» TASK PROMPT
Switch each "icon" in the material below to "symbol" and keep everything else the same. Leave the pictures out of your copy.

··· DATA LISTING

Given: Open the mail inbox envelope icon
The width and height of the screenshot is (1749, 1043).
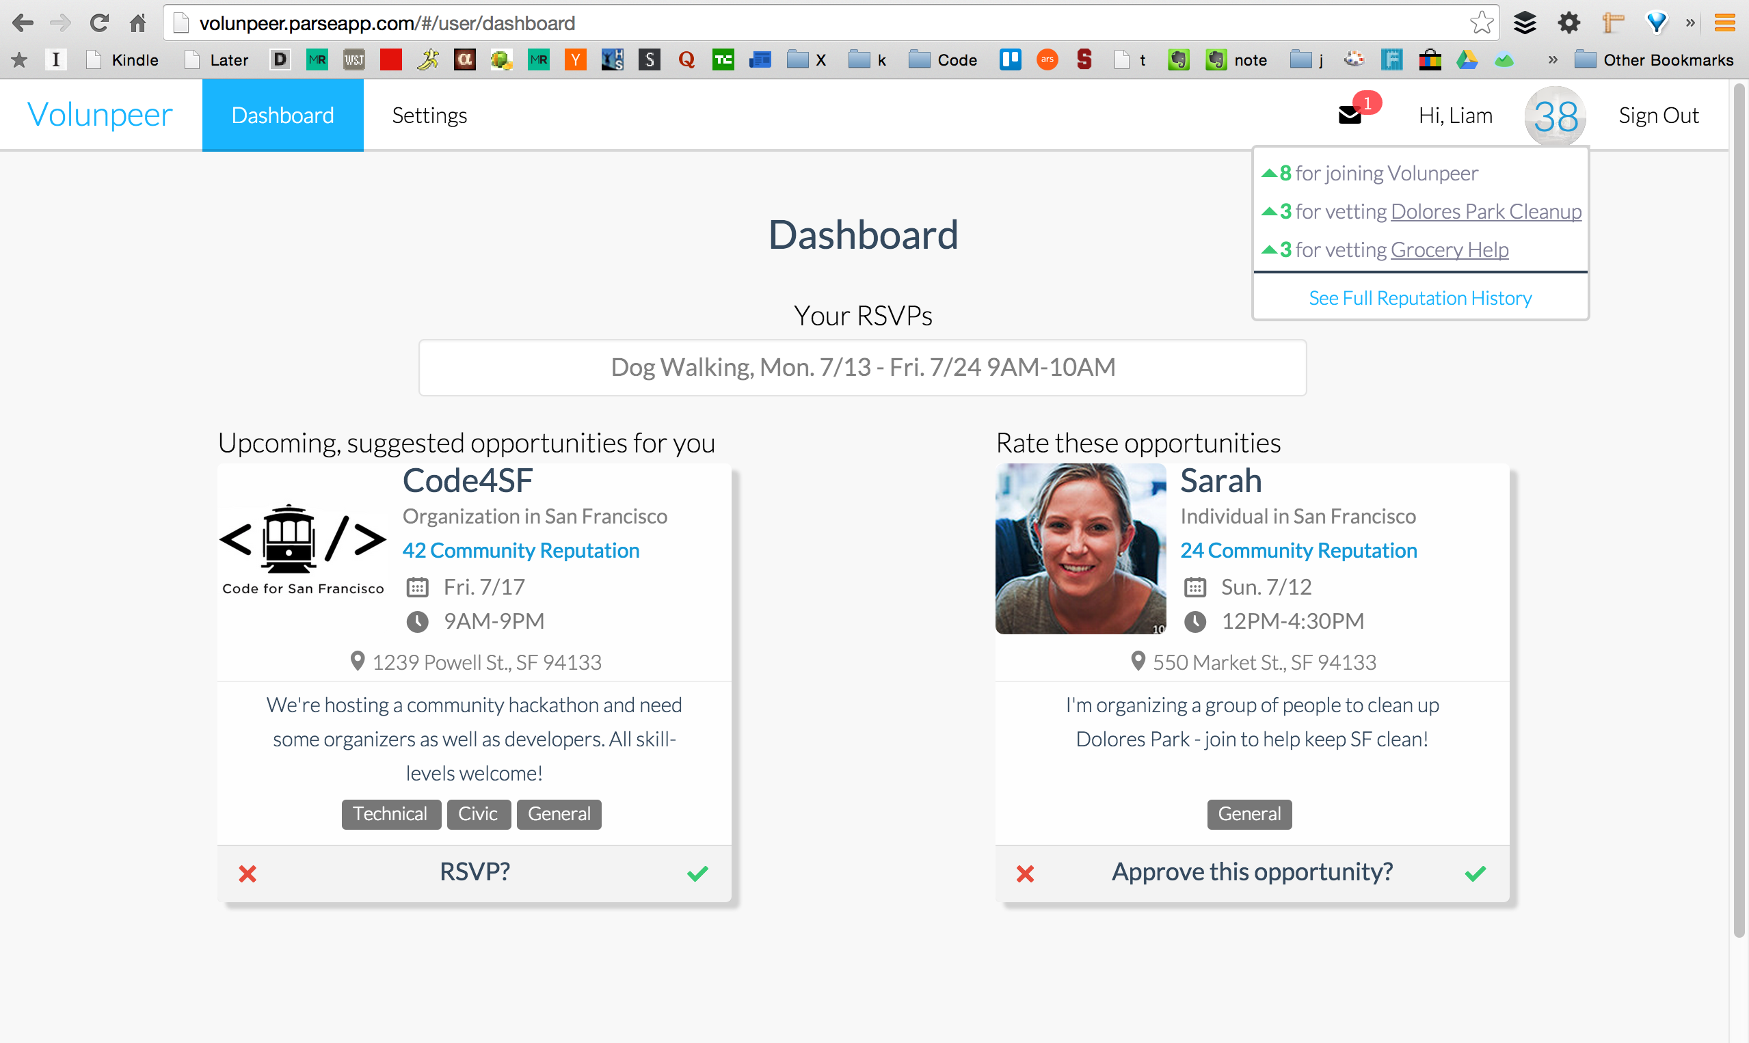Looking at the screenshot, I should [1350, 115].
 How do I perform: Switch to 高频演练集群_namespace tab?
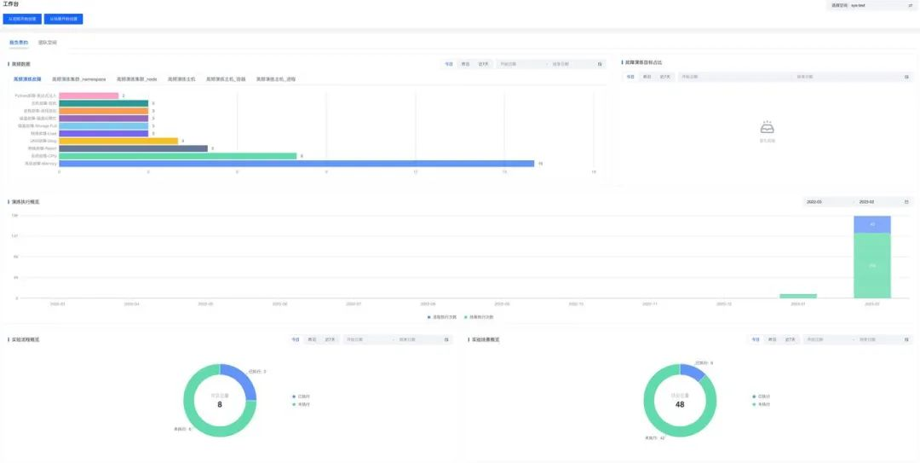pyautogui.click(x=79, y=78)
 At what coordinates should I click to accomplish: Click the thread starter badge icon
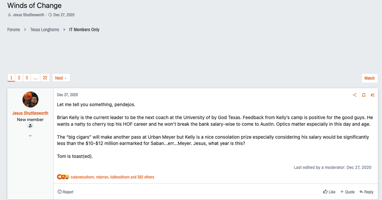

······

» RESULT FOR THIS TASK
Given: Open the mail inbox envelope symbol
The width and height of the screenshot is (1749, 1043).
Looking at the screenshot, I should [1350, 115].
 How do I perform: Switch to 高频演练集群_namespace tab?
pyautogui.click(x=79, y=78)
 At what coordinates should I click to accomplish: Click the thread starter badge symbol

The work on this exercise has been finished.